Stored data
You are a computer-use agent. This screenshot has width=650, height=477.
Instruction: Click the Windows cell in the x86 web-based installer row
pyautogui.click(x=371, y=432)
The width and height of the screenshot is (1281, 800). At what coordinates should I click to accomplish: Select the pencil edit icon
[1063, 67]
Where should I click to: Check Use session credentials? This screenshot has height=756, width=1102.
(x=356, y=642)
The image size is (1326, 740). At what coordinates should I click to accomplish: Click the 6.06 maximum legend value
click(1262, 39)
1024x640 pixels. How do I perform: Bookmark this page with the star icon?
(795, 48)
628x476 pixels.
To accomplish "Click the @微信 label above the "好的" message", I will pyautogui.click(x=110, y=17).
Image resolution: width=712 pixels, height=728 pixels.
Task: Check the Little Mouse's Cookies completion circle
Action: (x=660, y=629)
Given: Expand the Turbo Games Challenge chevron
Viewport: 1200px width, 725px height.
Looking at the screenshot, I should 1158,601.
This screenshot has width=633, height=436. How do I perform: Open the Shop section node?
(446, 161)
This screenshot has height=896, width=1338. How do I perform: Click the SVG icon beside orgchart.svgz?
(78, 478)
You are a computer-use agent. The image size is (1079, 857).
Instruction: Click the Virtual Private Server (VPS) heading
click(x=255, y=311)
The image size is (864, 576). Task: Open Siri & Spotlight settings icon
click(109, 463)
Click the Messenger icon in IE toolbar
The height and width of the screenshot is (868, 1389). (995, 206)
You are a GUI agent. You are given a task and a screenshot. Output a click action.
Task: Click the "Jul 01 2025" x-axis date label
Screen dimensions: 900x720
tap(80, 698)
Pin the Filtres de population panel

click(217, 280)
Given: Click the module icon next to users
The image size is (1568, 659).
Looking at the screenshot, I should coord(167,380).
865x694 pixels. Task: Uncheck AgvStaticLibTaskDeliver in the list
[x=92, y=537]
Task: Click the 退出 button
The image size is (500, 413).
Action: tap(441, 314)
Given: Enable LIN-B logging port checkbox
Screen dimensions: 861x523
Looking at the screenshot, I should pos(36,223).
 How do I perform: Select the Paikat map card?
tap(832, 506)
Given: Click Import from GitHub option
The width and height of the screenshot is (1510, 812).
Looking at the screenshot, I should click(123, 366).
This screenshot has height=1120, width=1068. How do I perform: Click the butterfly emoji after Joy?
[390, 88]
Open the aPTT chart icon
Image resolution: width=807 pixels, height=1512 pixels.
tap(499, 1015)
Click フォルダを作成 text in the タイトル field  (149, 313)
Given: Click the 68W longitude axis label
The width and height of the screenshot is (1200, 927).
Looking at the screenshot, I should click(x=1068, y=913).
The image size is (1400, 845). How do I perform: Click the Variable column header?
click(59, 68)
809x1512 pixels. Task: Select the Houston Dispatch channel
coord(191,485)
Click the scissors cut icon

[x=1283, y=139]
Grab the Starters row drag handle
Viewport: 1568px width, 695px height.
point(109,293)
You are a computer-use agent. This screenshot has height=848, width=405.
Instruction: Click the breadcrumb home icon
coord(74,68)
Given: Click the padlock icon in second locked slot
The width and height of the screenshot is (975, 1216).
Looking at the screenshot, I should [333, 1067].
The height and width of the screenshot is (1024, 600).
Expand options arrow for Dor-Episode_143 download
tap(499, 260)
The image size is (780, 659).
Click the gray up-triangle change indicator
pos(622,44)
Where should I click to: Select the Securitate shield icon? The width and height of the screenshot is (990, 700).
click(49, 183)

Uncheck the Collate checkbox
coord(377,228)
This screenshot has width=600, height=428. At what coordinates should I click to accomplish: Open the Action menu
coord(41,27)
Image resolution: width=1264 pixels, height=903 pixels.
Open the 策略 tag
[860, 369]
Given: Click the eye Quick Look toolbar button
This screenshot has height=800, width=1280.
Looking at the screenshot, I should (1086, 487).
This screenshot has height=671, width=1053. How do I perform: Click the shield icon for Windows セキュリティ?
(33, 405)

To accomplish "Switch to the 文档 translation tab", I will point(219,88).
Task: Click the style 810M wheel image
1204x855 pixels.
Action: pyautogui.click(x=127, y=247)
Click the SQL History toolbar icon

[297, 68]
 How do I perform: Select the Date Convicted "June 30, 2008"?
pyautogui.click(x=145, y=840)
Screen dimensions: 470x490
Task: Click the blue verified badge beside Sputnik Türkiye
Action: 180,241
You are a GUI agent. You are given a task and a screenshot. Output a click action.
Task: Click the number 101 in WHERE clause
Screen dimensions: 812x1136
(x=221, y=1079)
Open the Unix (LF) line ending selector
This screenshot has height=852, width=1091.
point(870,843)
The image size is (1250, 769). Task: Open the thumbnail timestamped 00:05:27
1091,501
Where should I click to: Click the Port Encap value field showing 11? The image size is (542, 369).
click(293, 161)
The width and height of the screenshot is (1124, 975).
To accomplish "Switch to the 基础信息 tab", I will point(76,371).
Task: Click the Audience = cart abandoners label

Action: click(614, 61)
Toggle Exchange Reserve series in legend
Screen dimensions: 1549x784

● Required work
In the reply, include exactly the lines from the beginning of the entries above through the line holding "x-axis date label", and nothing besides.

● The completed task
You are a computer-use agent. This screenshot has width=650, height=477.
Instruction: Click the Windows cell in the x86 web-based installer row
pyautogui.click(x=371, y=432)
The width and height of the screenshot is (1281, 800). At what coordinates should I click to accomplish: Select the pencil edit icon
[1063, 67]
Where should I click to: Check Use session credentials? This screenshot has height=756, width=1102.
(x=356, y=642)
The image size is (1326, 740). At what coordinates should I click to accomplish: Click the 6.06 maximum legend value
click(1262, 39)
1024x640 pixels. How do I perform: Bookmark this page with the star icon?
(795, 48)
628x476 pixels.
To accomplish "Click the @微信 label above the "好的" message", I will pyautogui.click(x=110, y=17).
Image resolution: width=712 pixels, height=728 pixels.
Task: Check the Little Mouse's Cookies completion circle
Action: (x=660, y=629)
Given: Expand the Turbo Games Challenge chevron
Viewport: 1200px width, 725px height.
Looking at the screenshot, I should 1158,601.
This screenshot has width=633, height=436. How do I perform: Open the Shop section node?
(446, 161)
This screenshot has height=896, width=1338. How do I perform: Click the SVG icon beside orgchart.svgz?
(78, 478)
You are a computer-use agent. The image size is (1079, 857).
Instruction: Click the Virtual Private Server (VPS) heading
click(x=255, y=311)
The image size is (864, 576). Task: Open Siri & Spotlight settings icon
click(109, 463)
Click the Messenger icon in IE toolbar
The height and width of the screenshot is (868, 1389). (995, 206)
You are a GUI agent. You are given a task and a screenshot. Output a click action.
Task: Click the "Jul 01 2025" x-axis date label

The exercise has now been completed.